*EXERCISE DESCRIPTION*
The lines from the first line of the entries through the line containing "more information (1545, 1114)" are to be repeated exactly, with both of those lines included.

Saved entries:
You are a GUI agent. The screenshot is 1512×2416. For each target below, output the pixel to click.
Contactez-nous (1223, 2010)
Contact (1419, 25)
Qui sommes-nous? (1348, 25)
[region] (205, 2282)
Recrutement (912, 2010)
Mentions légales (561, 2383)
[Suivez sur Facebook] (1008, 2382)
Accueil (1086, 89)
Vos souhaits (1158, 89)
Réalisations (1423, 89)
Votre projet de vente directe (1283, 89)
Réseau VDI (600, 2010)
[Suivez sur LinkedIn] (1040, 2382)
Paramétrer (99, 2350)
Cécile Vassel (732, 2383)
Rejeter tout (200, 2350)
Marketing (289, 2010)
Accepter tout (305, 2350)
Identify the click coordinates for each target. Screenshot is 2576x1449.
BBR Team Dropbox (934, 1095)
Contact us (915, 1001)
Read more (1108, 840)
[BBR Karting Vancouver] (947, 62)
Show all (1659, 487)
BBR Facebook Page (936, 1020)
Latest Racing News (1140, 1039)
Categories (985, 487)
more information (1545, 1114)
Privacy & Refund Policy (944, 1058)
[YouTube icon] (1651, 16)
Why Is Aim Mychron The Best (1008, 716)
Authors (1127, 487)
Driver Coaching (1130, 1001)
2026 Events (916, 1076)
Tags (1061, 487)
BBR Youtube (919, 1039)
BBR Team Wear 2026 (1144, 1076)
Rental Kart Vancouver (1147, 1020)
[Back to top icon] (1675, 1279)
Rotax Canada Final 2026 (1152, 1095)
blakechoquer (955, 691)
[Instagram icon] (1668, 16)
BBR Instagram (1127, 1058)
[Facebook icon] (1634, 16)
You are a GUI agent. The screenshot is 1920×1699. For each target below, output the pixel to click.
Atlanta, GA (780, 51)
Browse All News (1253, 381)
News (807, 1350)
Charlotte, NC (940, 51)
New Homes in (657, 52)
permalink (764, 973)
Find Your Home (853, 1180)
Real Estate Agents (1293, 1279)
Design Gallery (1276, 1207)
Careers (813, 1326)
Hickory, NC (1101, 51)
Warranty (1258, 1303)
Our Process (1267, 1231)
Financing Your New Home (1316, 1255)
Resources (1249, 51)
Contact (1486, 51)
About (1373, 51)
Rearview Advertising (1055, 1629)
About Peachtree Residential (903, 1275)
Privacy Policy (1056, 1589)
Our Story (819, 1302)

*SOLUTION*
You are a GUI agent. The screenshot is 1512×2416. For each target below, output the pixel to click.
Contactez-nous (1223, 2010)
Contact (1419, 25)
Qui sommes-nous? (1348, 25)
[region] (205, 2282)
Recrutement (912, 2010)
Mentions légales (561, 2383)
[Suivez sur Facebook] (1008, 2382)
Accueil (1086, 89)
Vos souhaits (1158, 89)
Réalisations (1423, 89)
Votre projet de vente directe (1283, 89)
Réseau VDI (600, 2010)
[Suivez sur LinkedIn] (1040, 2382)
Paramétrer (99, 2350)
Cécile Vassel (732, 2383)
Rejeter tout (200, 2350)
Marketing (289, 2010)
Accepter tout (305, 2350)
Identify the click coordinates for each target. Screenshot is 2576x1449.
BBR Team Dropbox (934, 1095)
Contact us (915, 1001)
Read more (1108, 840)
[BBR Karting Vancouver] (947, 62)
Show all (1659, 487)
BBR Facebook Page (936, 1020)
Latest Racing News (1140, 1039)
Categories (985, 487)
more information (1545, 1114)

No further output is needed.